━━ Exercise materials ━━
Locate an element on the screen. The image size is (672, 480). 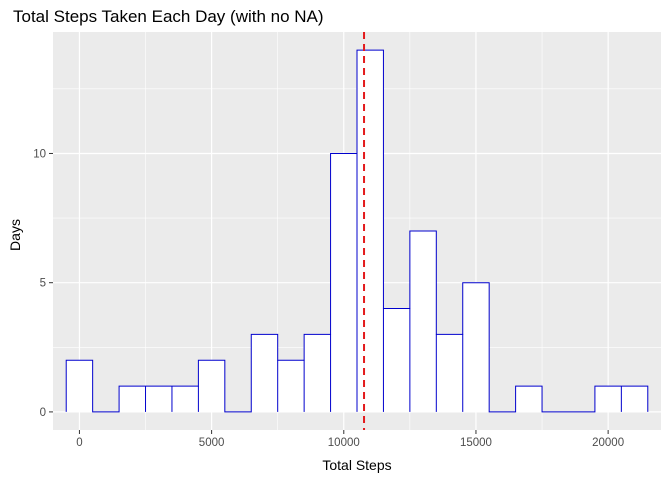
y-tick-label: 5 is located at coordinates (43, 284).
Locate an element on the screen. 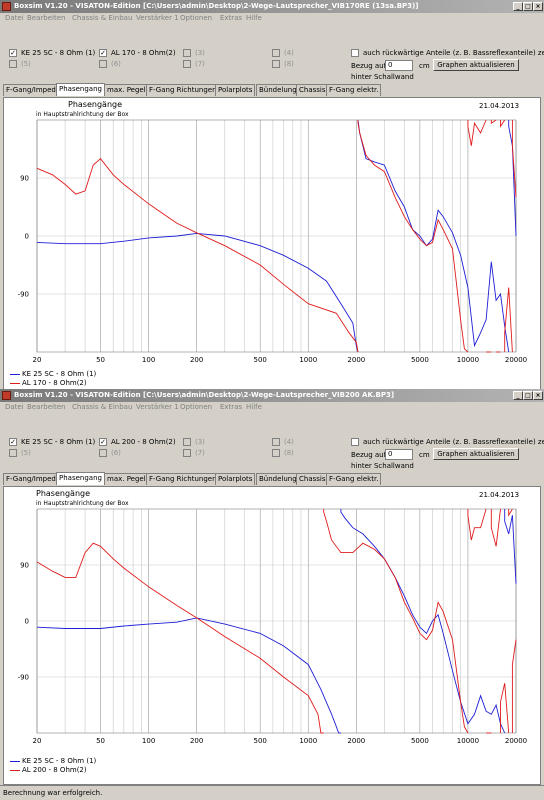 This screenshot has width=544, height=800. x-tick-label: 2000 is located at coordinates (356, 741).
━━━
━━ Exercise materials ━━
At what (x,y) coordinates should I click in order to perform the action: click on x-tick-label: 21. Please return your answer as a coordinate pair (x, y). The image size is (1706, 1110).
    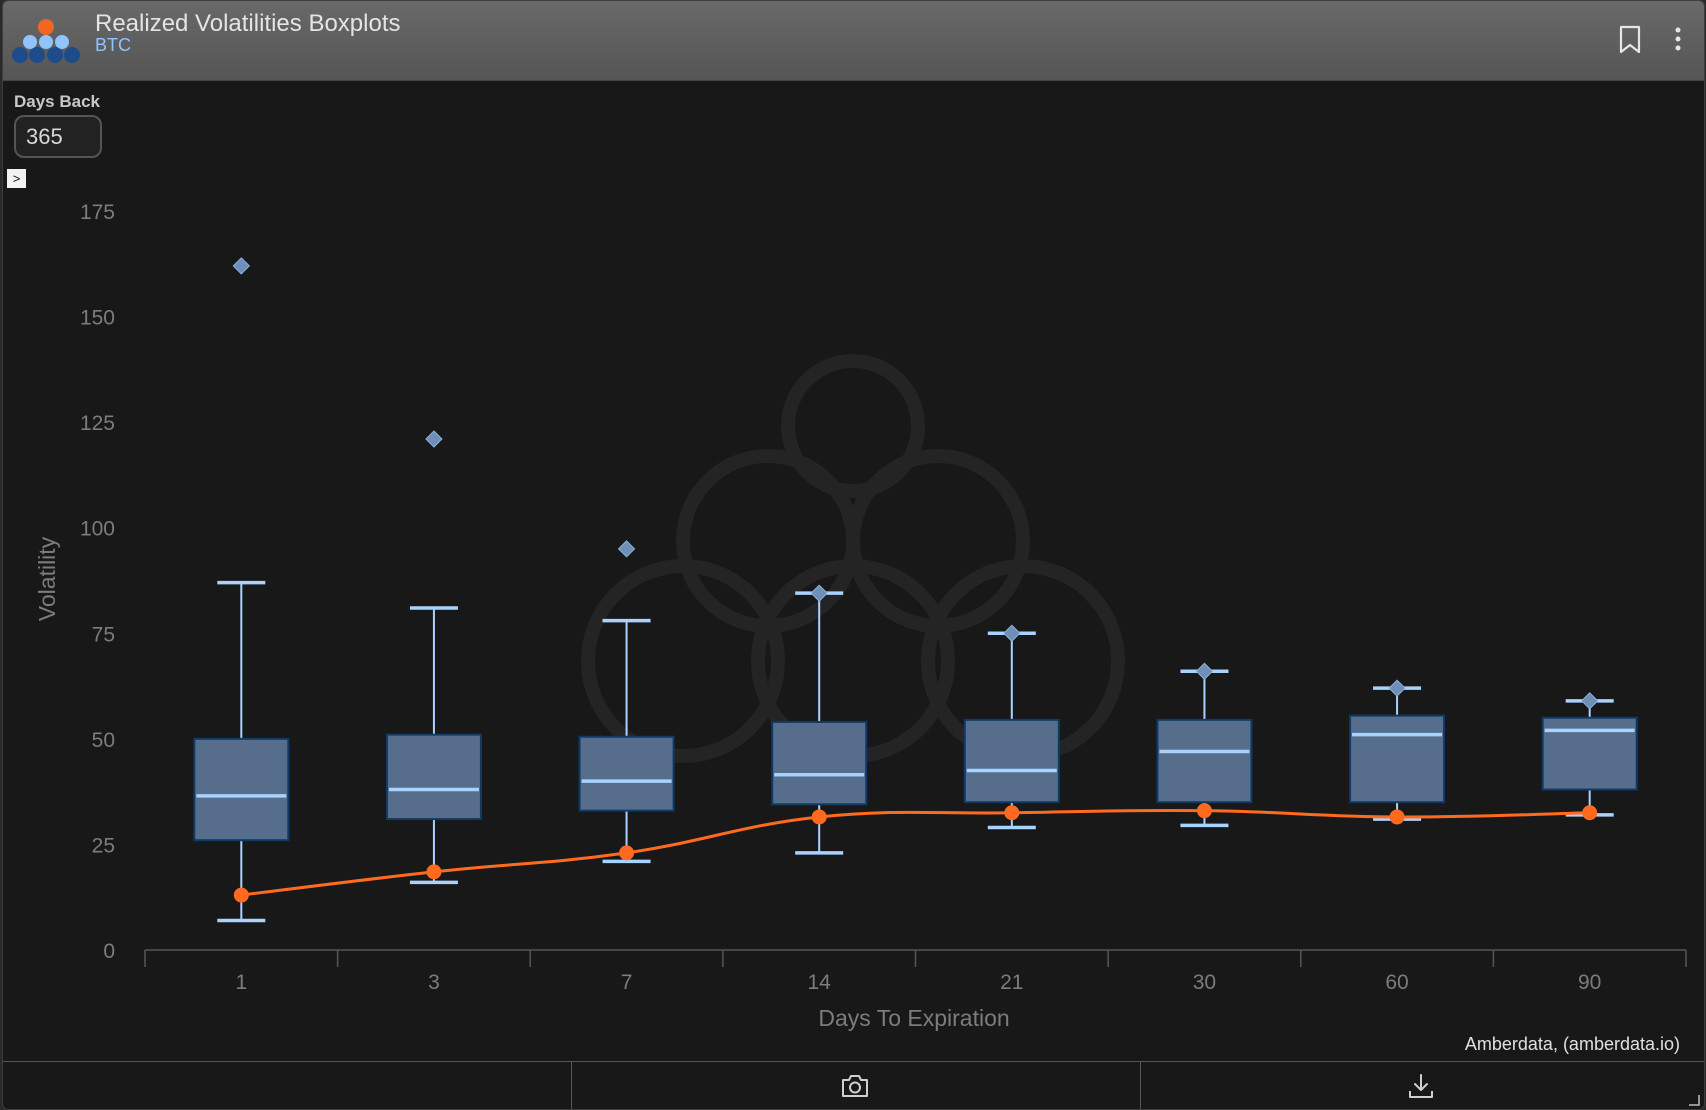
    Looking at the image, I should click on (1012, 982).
━━━
What the exercise asks: Count how many lines in the rows above contain the word "click", matching case exactly, and give only that number.

Output below: 2